### Input for this task
****************************************

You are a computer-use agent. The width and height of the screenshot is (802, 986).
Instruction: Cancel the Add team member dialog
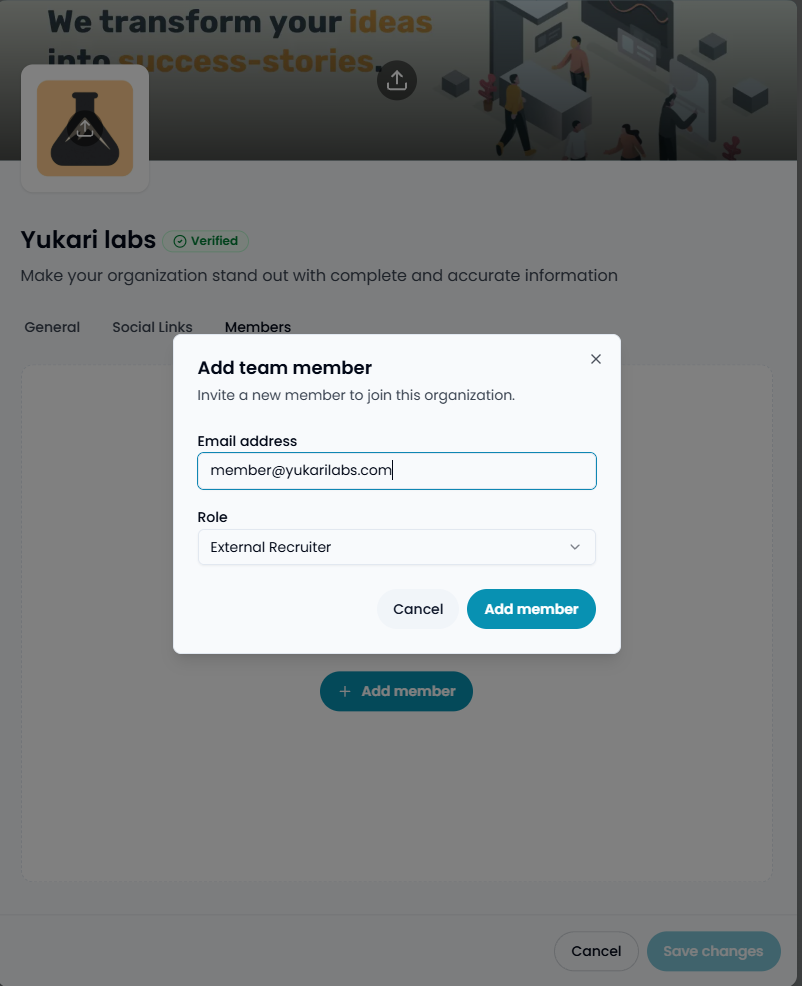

****************************************

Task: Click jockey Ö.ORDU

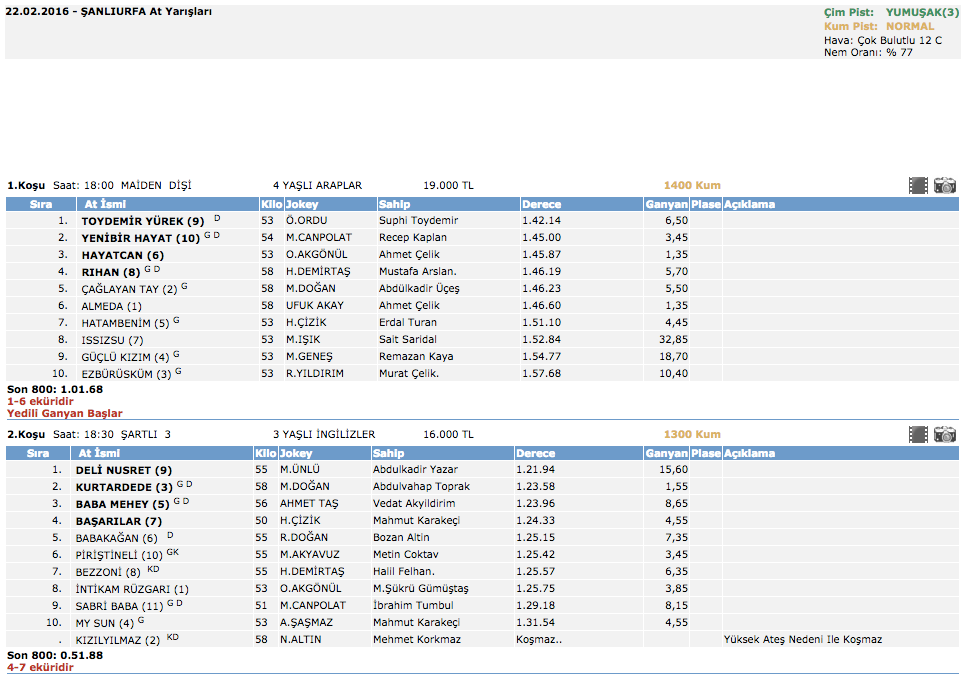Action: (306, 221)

****************************************

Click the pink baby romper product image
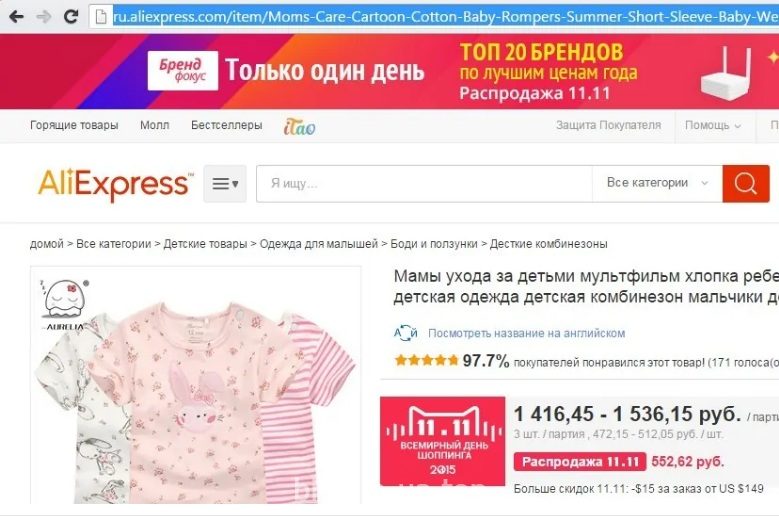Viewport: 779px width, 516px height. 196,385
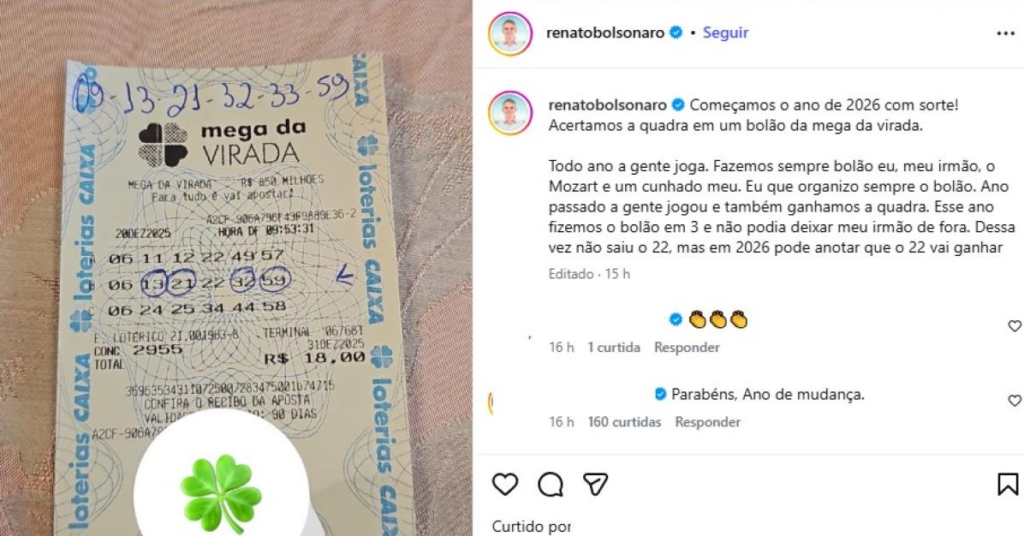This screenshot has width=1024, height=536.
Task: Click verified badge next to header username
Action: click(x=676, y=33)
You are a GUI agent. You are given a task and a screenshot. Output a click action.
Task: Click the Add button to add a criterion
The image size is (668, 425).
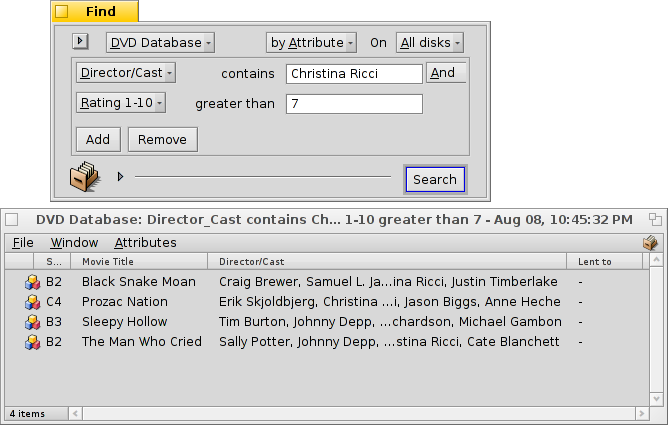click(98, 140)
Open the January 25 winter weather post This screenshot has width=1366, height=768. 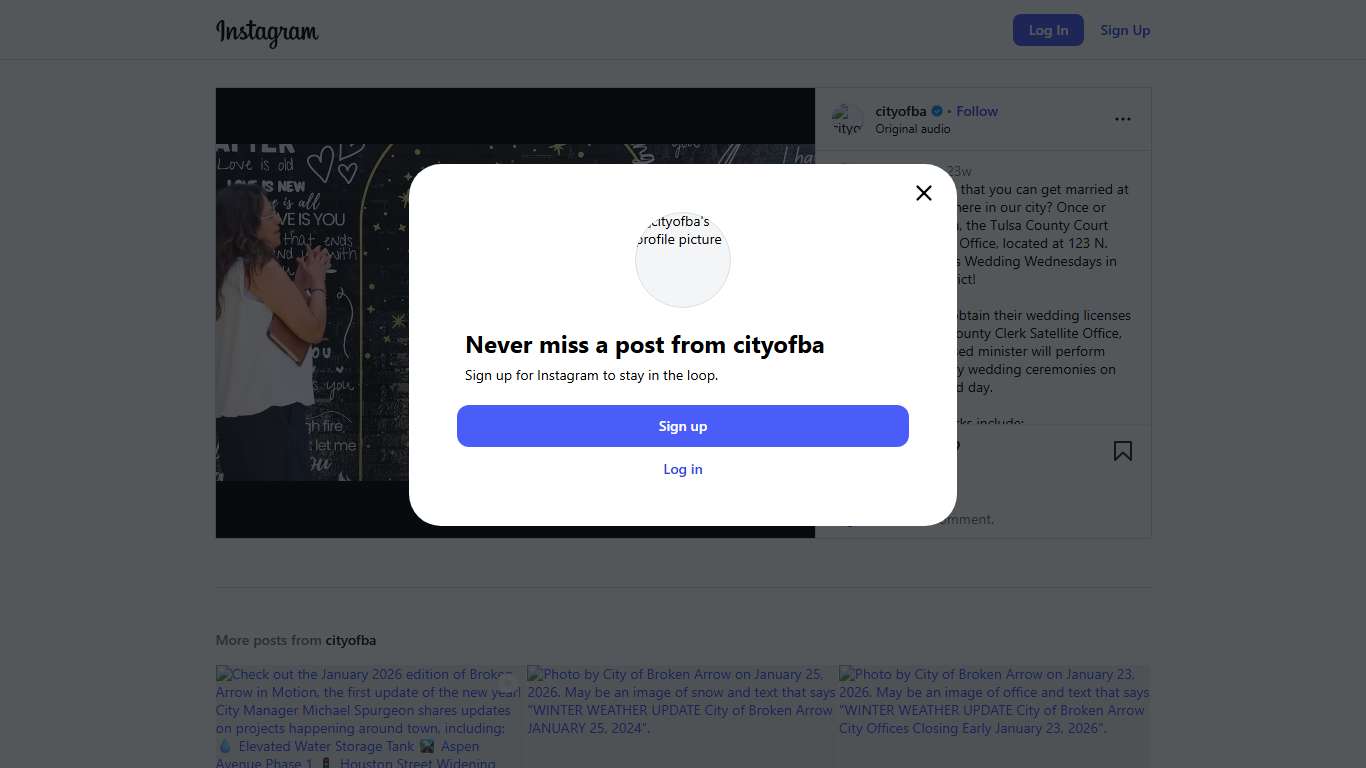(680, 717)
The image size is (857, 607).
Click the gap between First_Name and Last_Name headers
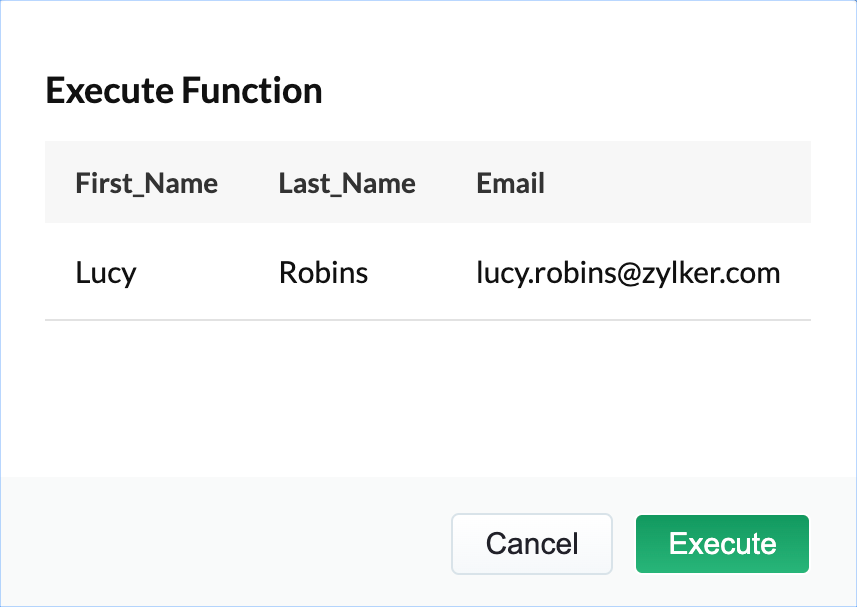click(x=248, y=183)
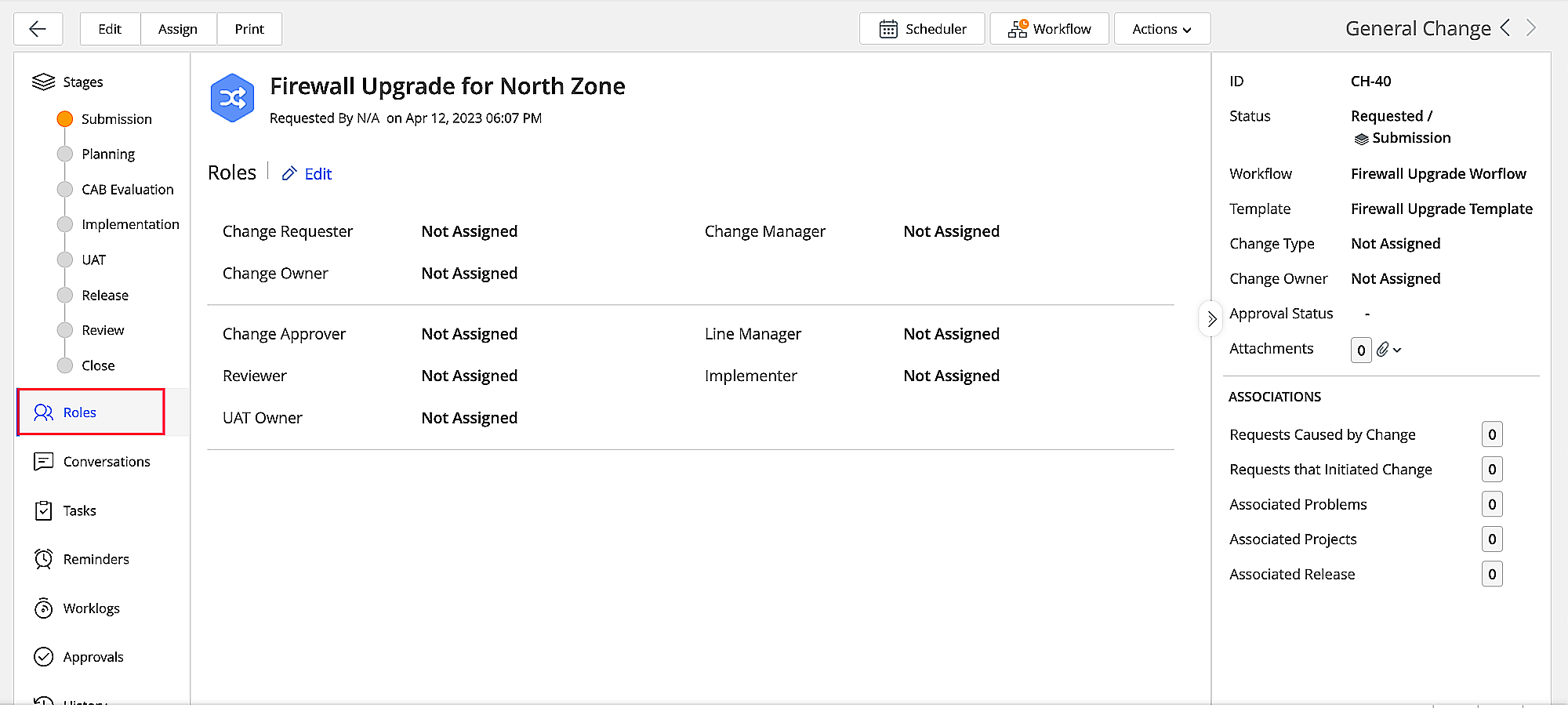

****************************************

### Aim of the exercise
Search the records above for the string "agent". Copy every line that contains it.

### Reply to the task
You are a computer-use agent. The width and height of the screenshot is (802, 986).
You are a GUI agent. You are given a task and a screenshot. Output a click action.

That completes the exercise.